New Facebook ad tech will let advertisers match your Facebook identity with their customer database
Facebook is working on new ad technology that will allow businesses you already buy from, but are not connected with on Facebook, match your email address and your Facebook identity. By connecting their customer records and your Facebook information, companies will be able to market to you better on Facebook … because they’ll know much more about you.
As reported by Inside Facebook, some Facebook Power Editor users (Power Editor is an advanced Facebook ad creation tool) saw the matching feature temporarily today:
Facebook confirmed to TechCrunch that this is a real product, explaining that businesses will be able to upload their customer lists (email addresses, phone numbers, and user IDs) to Facebook in an encrypted form, where they will be compared with Facebook’s user data, also in an encrypted form. The upshot of the process is that without the company getting access to all your Facebook data, and without Facebook getting access to the data that the company has about you, a link will be created between your identity with the company, and your identity on Facebook.
Which will allow the company to target you in Facebook ads tailored to what it knows about you … and tailored to what Facebook knows about you.
For example, Amazon could market books to you by authors you’ve already read. Or Target, knowing you’re already on its email subscriber list, might invite you to become a Facebook fan. Using Facebook ad technology, they could also tailor their message to married women ages 25-45 with children, knowing them to be heavy purchasers of home supplies.

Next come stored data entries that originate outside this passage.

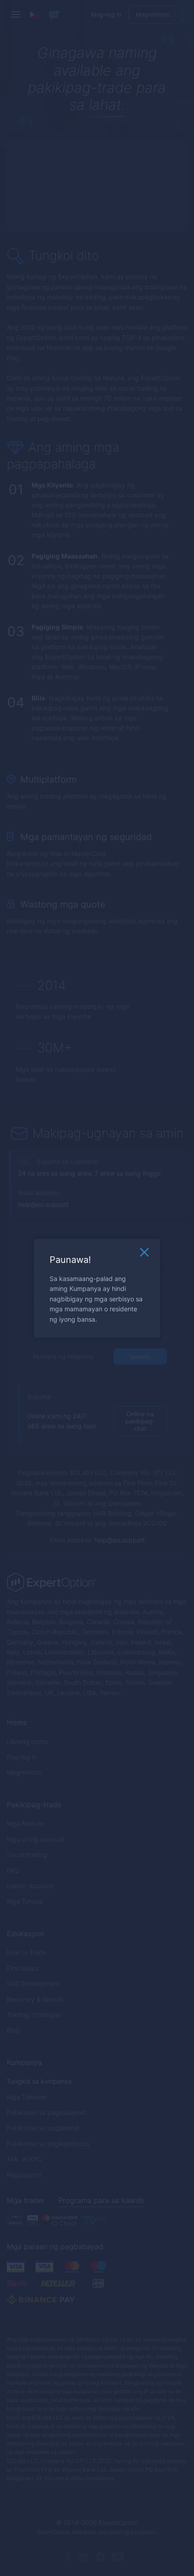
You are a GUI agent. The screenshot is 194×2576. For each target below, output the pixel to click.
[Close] (144, 1254)
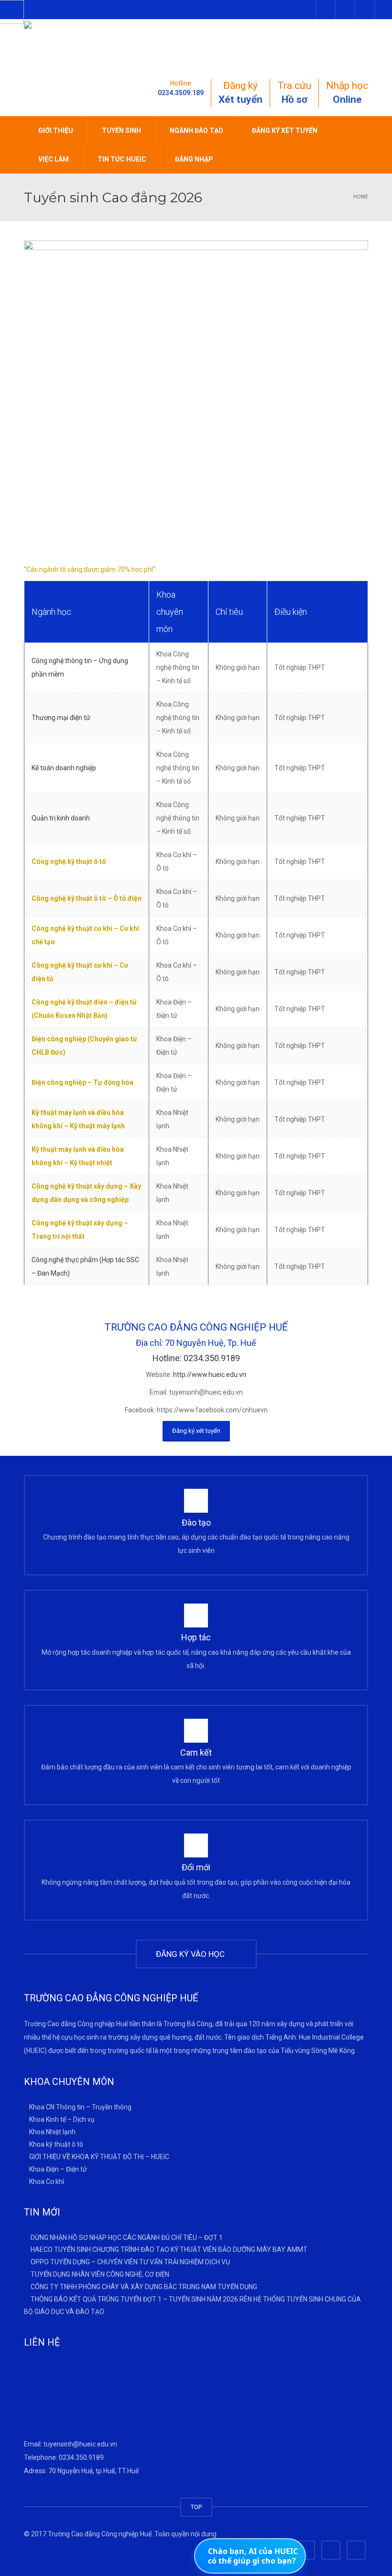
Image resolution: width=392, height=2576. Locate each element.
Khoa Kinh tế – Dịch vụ (62, 2119)
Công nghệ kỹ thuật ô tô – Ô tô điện (87, 898)
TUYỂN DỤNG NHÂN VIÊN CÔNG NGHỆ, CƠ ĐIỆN (100, 2274)
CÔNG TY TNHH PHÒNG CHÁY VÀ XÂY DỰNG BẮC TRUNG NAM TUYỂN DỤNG (144, 2287)
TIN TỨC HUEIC (122, 159)
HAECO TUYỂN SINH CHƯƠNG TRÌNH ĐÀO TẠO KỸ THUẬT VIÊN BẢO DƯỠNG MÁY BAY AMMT (169, 2249)
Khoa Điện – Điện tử (58, 2168)
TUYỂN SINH (121, 130)
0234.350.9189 (81, 2457)
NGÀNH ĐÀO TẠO (196, 130)
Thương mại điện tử (61, 717)
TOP (196, 2507)
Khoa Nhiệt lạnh (52, 2132)
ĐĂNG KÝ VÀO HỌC (192, 1954)
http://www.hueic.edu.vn (209, 1374)
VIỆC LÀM (53, 159)
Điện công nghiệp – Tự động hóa (82, 1082)
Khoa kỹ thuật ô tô (56, 2144)
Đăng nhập (194, 159)
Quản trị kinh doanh (61, 818)
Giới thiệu (55, 130)
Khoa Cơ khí (46, 2181)
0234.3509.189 (181, 93)
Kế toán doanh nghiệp (64, 768)
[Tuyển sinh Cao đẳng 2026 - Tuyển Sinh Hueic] (95, 43)
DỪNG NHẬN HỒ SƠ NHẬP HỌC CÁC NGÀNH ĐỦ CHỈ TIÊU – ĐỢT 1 (127, 2237)
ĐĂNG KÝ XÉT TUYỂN (284, 130)
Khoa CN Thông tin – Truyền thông (80, 2107)
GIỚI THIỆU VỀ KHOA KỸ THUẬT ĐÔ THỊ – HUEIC (99, 2157)
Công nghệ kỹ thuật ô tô (69, 861)
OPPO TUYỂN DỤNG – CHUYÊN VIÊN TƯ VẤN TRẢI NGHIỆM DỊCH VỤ (130, 2262)
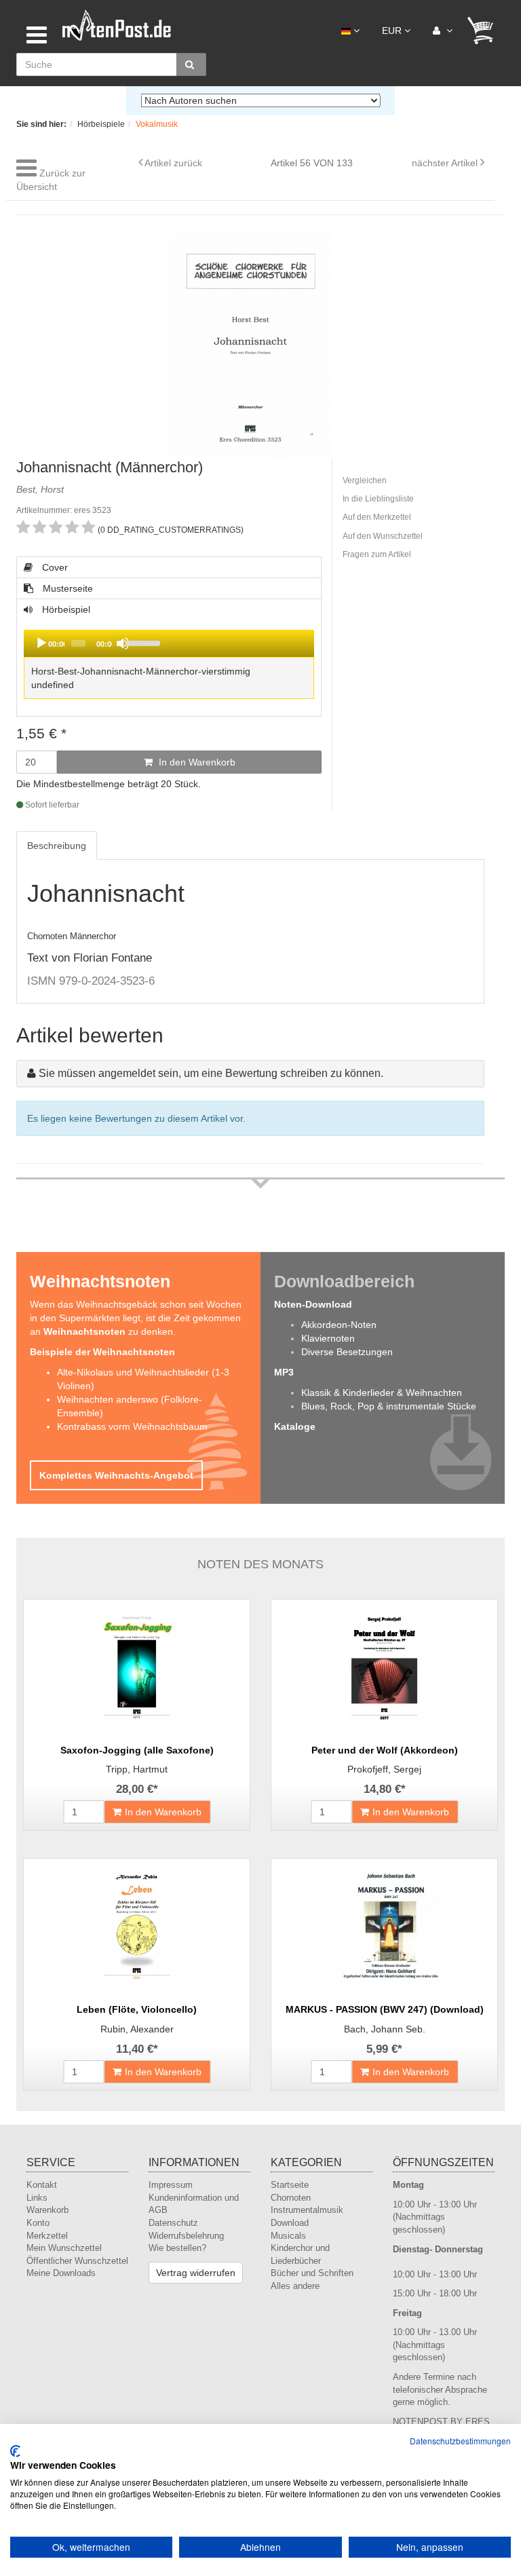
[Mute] (123, 643)
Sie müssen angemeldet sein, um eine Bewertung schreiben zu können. (211, 1073)
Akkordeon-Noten (339, 1324)
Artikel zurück (173, 162)
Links (36, 2198)
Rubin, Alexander (137, 2029)
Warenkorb (47, 2210)
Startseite (290, 2185)
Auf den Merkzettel (377, 517)
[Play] (41, 643)
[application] (169, 643)
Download (290, 2223)
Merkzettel (47, 2236)
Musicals (288, 2236)
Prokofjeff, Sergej (384, 1769)
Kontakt (41, 2185)
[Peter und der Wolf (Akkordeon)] (384, 1667)
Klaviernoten (328, 1338)
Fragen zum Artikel (377, 554)
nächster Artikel (446, 162)
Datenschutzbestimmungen (460, 2440)
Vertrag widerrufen (195, 2272)
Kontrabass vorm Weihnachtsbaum (132, 1426)
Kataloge (294, 1426)
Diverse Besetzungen (347, 1351)
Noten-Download (313, 1304)
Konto (38, 2223)
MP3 (284, 1372)
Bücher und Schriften (312, 2273)
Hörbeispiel (136, 653)
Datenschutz (173, 2223)
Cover (53, 567)
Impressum (171, 2185)
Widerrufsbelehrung (186, 2236)
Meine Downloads (61, 2273)
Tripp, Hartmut (137, 1769)
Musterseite (66, 588)
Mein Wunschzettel (64, 2248)
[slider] (216, 642)
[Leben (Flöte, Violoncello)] (137, 1926)
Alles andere (295, 2286)
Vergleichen (365, 480)
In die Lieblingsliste (378, 499)
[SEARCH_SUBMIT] (191, 64)
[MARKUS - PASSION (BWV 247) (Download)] (384, 1926)
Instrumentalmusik (307, 2210)
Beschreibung (56, 845)
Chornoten (291, 2198)
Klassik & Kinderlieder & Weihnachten (381, 1392)
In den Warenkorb (195, 762)
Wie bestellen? (177, 2248)
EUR (393, 30)
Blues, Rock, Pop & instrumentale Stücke (388, 1406)
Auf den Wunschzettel (383, 536)
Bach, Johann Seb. (384, 2029)
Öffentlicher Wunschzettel (77, 2261)
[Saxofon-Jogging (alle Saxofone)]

Your privacy is maintained, in some sense: neither party that you gave information to is sharing it with the other party.
But users might well ask how much good that will do, when the process by which privacy is maintained enables companies to do basically anything they would be able to do if they had your full data.
According to Facebook, the feature is in private testing now, but will be available next week.
I for one am expecting some user resistance to the new targeting technology … and, more likely than not, a fairly strong response from governmental privacy watchdogs in Europe and America.